W 1992 r. zorganizowano w Instytucie Polskim wystawę „Friends of Poland”, na której wystawiono moje portrety Andrzeja Panufnika, Ryszarda Kaczorowskiego, Sue Ryder, lorda Nicholasa Bethella, słynnego obrońcy spraw polskich, i naukowców: Leszka Kołakowskiego, Normana Stone’a, Normana Daviesa. Ambasador Tadeusz de Virion otwierał tę wystawę i naturalnie wrócił do Polski z własnym portretem. Niektóre z tych obrazów wiszą do dziś w Ognisku.

Te polskie obrazy zachęciły rodzinę królewską do pozowania?
W ramach wystawy „Friends of Poland” zamówiono u mnie portret Edwarda, księcia Kentu.
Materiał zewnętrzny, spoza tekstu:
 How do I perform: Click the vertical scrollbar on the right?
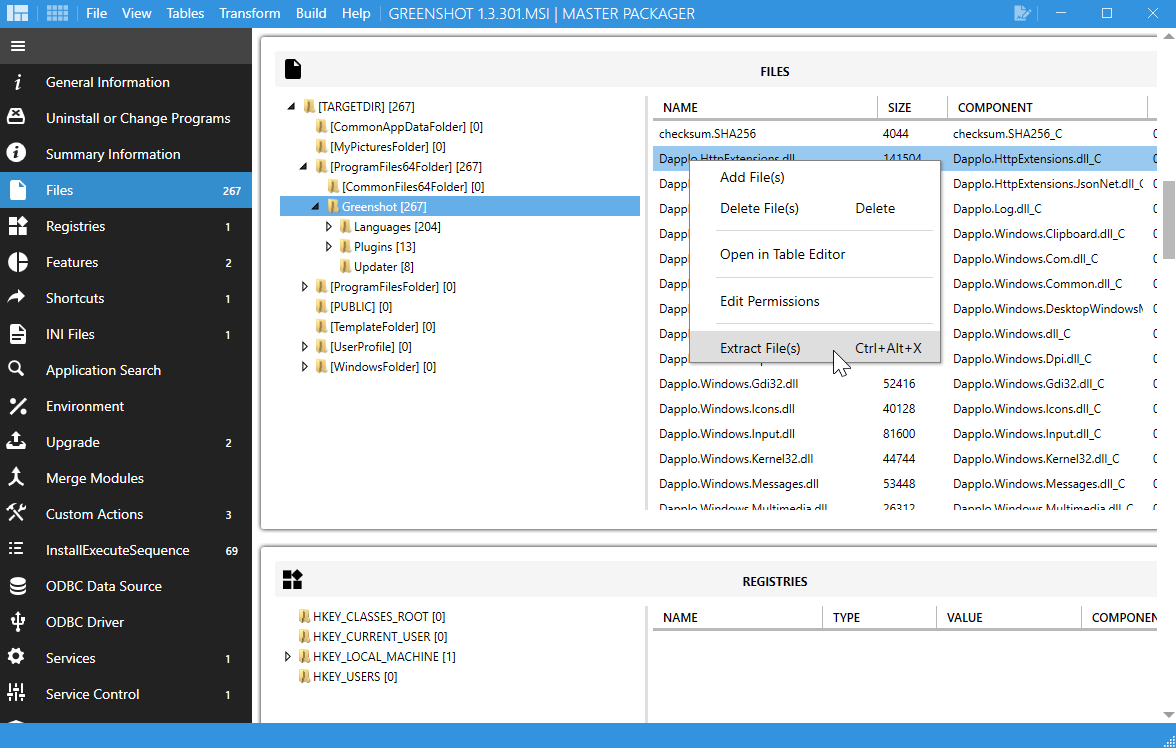click(1167, 220)
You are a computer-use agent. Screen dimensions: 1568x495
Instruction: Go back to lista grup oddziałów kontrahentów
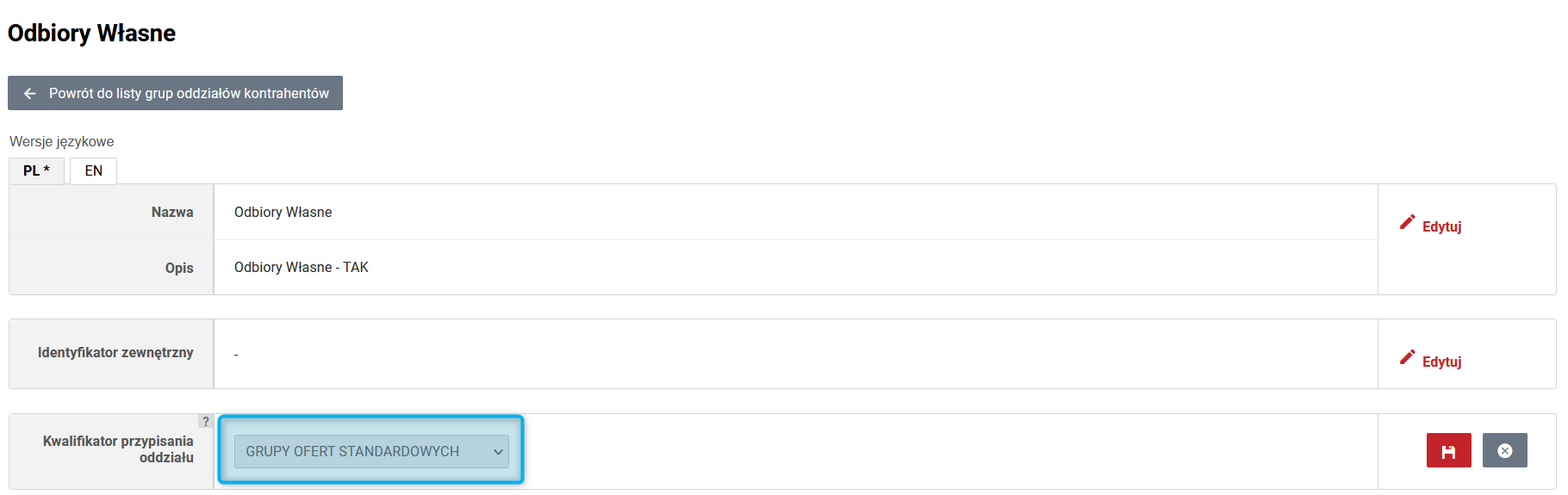click(175, 93)
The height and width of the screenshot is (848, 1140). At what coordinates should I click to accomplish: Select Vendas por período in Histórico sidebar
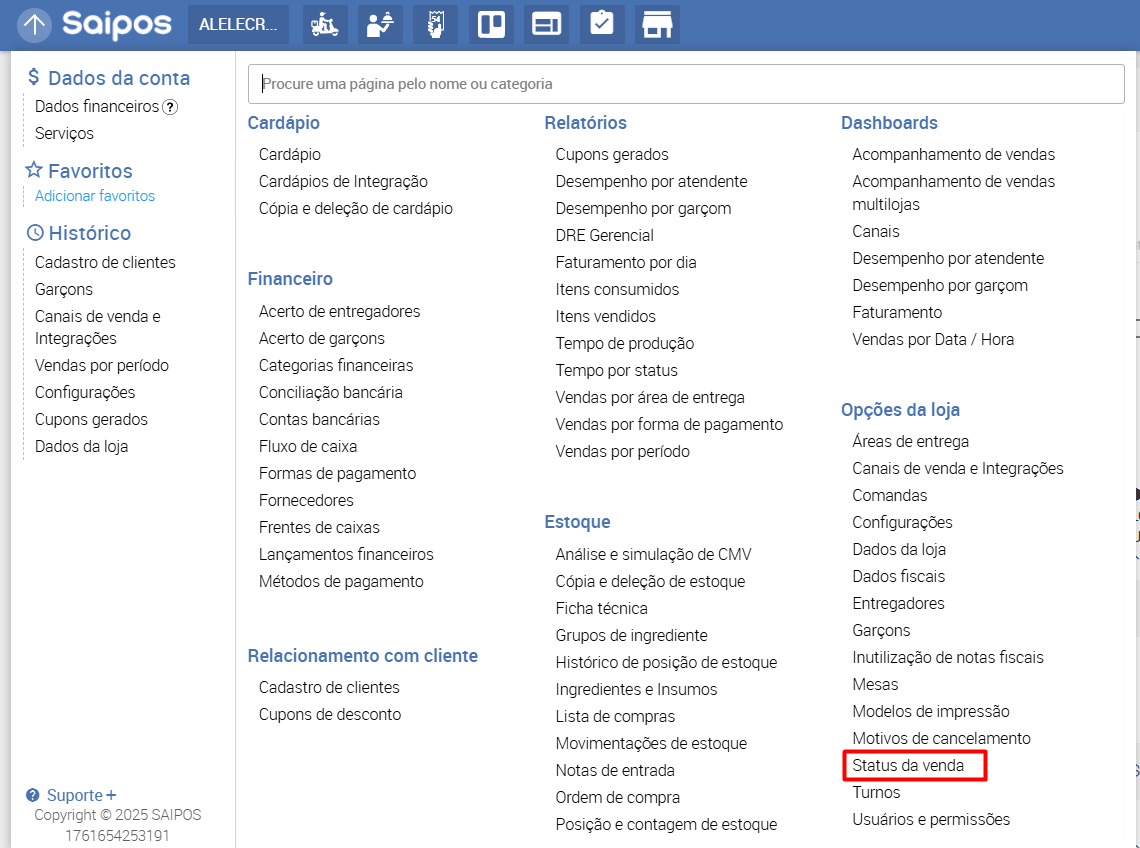click(102, 365)
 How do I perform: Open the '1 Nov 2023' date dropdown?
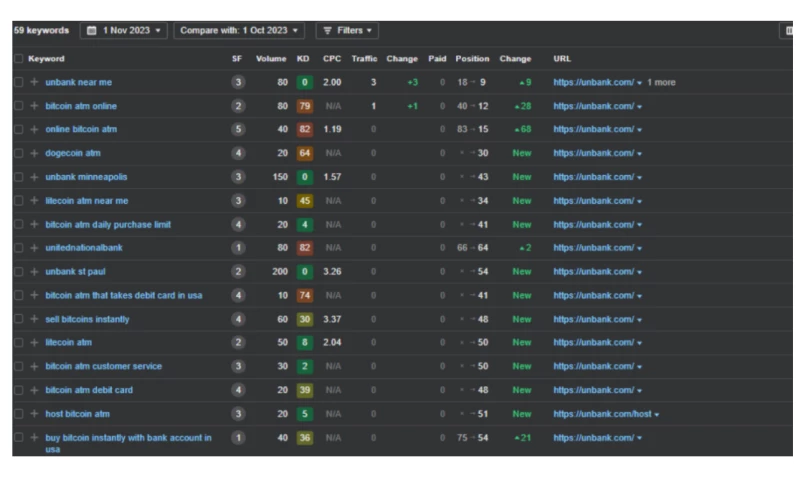coord(124,31)
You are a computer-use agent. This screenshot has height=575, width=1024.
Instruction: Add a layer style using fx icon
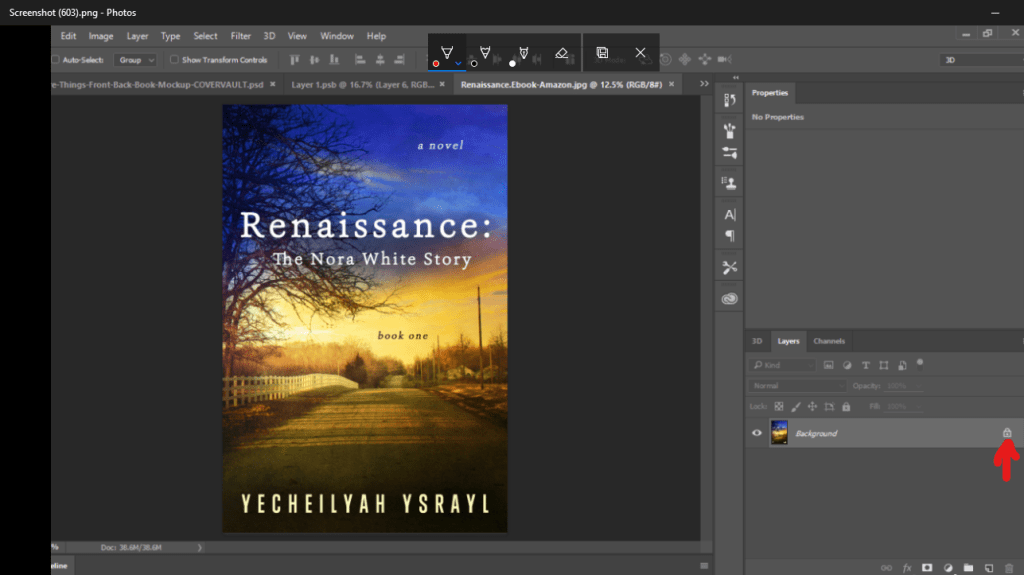[907, 567]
Jego ojciec, brat króla Jerzego VI, w 1940 r. uroczyście otworzył Ognisko Polskie. Najpierw książę Edward przyjeżdżał pozować z uzbrojonym policjantem, który czekał w kącie mojej pracowni. Potem nasze rodziny się zaprzyjaźniły i malowałam całą trójkę jego dzieci oraz wnuki.

On polecił panią swojej rodzinie?
Niezupełnie. Moją sąsiadką była rosyjska księżniczka Tatiana Metternich, a jej brat Georgie Wassiltschikow poprosił mnie o portret. Namalowałam chyba jeden z najlepszych portretów. Też był wystawiony w salonach Ogniska Polskiego. Reprodukcja ukazała się w „The Spectator” i trafiła do rąk księcia Michaela of Kent, brata Edwarda, również kuzyna królowej. Książę Michael był zaprzyjaźniony z Wassiltschikowem, przyszedł więc incognito zobaczyć oryginał. Był zachwycony portretem i następnego dnia zadzwonił do mnie jego sekretarz z prośbą, abym namalowała portret księcia w stroju masońskim. Książę Michael był tak zadowolony ze swojego portretu, że wydrukował go na kartce świątecznej. Potem przyszły następne zamówienia.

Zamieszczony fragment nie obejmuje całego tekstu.